═══ Data in this exercise

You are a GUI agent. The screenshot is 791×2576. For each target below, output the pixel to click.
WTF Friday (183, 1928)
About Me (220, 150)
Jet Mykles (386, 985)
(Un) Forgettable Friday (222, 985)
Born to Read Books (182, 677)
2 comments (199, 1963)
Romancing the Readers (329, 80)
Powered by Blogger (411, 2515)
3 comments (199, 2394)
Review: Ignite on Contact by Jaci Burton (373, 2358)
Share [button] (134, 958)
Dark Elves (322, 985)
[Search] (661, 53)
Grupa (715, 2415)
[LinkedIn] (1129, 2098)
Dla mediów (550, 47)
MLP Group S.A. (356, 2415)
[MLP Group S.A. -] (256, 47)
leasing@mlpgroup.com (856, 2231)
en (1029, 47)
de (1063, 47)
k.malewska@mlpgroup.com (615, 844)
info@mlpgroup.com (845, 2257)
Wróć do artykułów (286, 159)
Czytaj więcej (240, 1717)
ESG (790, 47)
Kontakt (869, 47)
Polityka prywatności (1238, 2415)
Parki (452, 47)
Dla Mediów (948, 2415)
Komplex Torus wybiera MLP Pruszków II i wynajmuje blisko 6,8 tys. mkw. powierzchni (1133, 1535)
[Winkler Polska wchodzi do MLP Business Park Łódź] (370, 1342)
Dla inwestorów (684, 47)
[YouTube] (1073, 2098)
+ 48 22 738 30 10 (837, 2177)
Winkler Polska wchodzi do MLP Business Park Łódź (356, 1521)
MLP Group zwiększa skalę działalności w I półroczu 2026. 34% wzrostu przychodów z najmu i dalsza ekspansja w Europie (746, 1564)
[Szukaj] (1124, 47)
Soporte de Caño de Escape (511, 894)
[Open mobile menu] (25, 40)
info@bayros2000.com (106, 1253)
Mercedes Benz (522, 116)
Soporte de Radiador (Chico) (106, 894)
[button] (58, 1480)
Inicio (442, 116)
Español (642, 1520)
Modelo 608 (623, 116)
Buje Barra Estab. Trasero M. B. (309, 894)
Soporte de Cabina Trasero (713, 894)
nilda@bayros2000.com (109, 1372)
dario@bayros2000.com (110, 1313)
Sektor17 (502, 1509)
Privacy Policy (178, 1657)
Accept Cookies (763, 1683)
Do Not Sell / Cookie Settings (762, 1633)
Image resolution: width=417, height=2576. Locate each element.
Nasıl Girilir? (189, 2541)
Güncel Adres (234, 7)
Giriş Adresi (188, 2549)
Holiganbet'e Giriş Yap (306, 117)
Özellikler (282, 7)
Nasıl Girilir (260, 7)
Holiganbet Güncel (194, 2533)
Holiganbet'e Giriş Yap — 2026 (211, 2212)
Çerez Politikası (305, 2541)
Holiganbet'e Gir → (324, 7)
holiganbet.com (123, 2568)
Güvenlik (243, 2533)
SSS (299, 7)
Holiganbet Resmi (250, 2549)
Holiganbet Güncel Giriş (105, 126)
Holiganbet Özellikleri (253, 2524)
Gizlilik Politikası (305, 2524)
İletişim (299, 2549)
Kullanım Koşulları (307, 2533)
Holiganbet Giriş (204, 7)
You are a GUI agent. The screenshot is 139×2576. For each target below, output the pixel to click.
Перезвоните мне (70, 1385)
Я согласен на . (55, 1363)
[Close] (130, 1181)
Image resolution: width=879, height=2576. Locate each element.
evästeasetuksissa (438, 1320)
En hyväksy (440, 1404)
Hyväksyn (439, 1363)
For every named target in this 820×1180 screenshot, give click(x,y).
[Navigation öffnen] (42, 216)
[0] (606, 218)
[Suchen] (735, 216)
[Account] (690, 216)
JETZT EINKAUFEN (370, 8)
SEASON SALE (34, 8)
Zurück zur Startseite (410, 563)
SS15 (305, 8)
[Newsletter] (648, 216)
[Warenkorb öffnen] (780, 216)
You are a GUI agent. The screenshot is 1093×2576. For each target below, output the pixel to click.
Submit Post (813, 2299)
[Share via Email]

══════

### Assigned task:
Lines from the one containing "[0] (606, 218)" through the end of the entries above must be copied exactly; include both ends and no other lines.

### Task result:
[0] (606, 218)
[Suchen] (735, 216)
[Account] (690, 216)
JETZT EINKAUFEN (370, 8)
SEASON SALE (34, 8)
Zurück zur Startseite (410, 563)
SS15 (305, 8)
[Newsletter] (648, 216)
[Warenkorb öffnen] (780, 216)
You are a GUI agent. The screenshot is 1093×2576. For each target below, output the pixel to click.
Submit Post (813, 2299)
[Share via Email]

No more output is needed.